[Esip-documentation] ACDD 1.3 issue: date & time stamps

Armstrong, Edward M (398M) via Esip-documentation esip-documentation at lists.esipfed.org
Wed Oct 8 20:52:46 EDT 2014


I personally find the proposed attributes:

date_content_modified, date_values_modified,

not too terribly useful since if data values were modified this would imply for my data organization a new version of the dataset in a completely independent granule.

I think most data providers are similar for satellite data packaging, i.e., they never go back and change the values in an existing granule.

Perhaps others have need for these as part of web services that may make modifications to a granule.

Besides the attribute “id:” there does not seem to be an way to set an explicit product version number in the ACDD. Would a “version:” or “processing_version:” attribute not be a good addition?


On Oct 7, 2014, at 2:41 PM, Bob Simons - NOAA Federal via Esip-documentation <esip-documentation at lists.esipfed.org<mailto:esip-documentation at lists.esipfed.org>> wrote:

While there are lots of types of artifacts that could be date/timestamped and thus lots of terms for them, isn't that irrelevant?
Doesn't a given set of ACDD metadata apply to the data it is attached to (e.g., a file, a file with a granule, a file with a collection, a virtual aggregated dataset in THREDDS, near real time, delayed)?
And if we use an attribute name with an artifact name, e.g., date_file_modified, doesn't that become an anachronism when the dataset is served in THREDDS?  And doesn't an attribute name that doesn't specify the artifact (e.g., date_modified) remain relevant and appropriate?

On 2014-10-07 1:59 PM, John Graybeal via Esip-documentation wrote:
For the issue of date and time stamps, I've tried to distill the key approaches and issues from emails into the Active Issues<https://docs.google.com/spreadsheets/d/19fl5AgGkckG03yTchUjYUp4YnR09Fn1Nqps2KHenkC4/edit#gid=0> table (item 9, starts row 71), mostly focusing on concrete proposals. These are my conclusions so far.
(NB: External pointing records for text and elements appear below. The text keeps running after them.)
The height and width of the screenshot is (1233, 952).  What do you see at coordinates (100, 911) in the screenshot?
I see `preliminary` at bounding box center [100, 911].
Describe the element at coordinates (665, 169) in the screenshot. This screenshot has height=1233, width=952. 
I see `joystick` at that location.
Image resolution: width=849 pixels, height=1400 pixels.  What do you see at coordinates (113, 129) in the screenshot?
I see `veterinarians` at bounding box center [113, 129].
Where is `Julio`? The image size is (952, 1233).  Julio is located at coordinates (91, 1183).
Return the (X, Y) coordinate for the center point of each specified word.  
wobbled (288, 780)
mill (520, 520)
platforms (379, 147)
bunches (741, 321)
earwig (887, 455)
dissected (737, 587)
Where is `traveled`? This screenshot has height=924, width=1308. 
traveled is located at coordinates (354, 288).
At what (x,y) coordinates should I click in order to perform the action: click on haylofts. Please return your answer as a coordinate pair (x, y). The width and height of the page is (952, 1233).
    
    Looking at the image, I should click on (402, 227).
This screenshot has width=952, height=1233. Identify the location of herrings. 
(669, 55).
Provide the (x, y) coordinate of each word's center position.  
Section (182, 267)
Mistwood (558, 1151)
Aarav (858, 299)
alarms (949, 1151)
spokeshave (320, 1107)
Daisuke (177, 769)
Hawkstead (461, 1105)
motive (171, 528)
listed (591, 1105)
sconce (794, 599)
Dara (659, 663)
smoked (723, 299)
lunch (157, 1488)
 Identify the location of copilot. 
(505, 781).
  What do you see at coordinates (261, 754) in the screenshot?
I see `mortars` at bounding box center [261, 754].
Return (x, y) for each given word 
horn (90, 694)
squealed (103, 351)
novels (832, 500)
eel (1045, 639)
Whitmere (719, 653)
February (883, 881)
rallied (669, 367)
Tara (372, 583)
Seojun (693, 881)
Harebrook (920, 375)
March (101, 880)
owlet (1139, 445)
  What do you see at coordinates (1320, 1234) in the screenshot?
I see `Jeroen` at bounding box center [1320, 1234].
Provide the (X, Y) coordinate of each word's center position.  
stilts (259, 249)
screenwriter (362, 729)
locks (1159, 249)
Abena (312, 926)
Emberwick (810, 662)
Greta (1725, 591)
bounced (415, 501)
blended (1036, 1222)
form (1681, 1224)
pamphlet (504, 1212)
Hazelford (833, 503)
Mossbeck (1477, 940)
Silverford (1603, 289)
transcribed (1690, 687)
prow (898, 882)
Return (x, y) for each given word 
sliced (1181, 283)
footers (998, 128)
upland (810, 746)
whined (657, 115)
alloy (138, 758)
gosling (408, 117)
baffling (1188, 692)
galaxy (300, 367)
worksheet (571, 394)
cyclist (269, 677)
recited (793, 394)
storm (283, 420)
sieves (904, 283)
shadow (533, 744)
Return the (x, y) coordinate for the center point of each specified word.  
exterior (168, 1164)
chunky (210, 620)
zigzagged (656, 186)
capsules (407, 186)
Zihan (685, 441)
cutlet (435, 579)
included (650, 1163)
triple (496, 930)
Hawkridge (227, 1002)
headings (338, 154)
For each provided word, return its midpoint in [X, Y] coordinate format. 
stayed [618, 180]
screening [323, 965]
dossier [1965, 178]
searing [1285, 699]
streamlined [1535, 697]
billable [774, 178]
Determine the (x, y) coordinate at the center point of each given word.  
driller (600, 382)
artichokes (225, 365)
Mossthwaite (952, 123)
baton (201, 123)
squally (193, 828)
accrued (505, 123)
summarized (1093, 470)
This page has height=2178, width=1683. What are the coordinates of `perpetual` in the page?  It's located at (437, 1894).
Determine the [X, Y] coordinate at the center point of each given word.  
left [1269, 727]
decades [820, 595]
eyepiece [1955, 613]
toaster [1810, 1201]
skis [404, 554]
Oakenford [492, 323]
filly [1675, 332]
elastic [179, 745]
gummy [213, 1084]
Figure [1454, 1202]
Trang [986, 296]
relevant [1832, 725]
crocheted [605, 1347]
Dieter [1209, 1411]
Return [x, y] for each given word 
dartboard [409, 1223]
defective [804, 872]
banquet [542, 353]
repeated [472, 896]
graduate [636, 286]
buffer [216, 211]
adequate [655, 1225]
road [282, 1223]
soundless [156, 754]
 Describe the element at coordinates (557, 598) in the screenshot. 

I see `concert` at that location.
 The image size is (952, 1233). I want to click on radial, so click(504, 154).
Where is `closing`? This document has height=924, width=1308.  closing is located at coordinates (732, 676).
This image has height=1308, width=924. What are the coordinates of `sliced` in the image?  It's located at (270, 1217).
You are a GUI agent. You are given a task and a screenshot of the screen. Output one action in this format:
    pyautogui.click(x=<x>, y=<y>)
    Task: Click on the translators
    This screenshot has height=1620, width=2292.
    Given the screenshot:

1) Beyond the key 3-4 terms, the need for any particular term is small; but many need or want *some* other term(s).
2) Thus, considering the 'useful' use cases will create a big set of functions or 'date types', somewhere between Jim's initial list and the ISO list.
3) The number of artifacts that we are considering timestamping (file, data, etc.) is shorter but more than 2; reference list below. This is a multiplier against the list of useful functions.
4) "I'd like to keep things lean and flexible, and not build out a complex taxonomy unless we really need one." (Jim B,)

This sends me back to the original 3 terms date_*  (created, modified, issued) as a necessary starting point. My strong suspicion is that casual users assume date_* terms (with no artifact) refer to the whole file/product, not just the data. So I suggest the default definitions go that direction, rather than Bob's proposal. But I'll settle for anything explicit.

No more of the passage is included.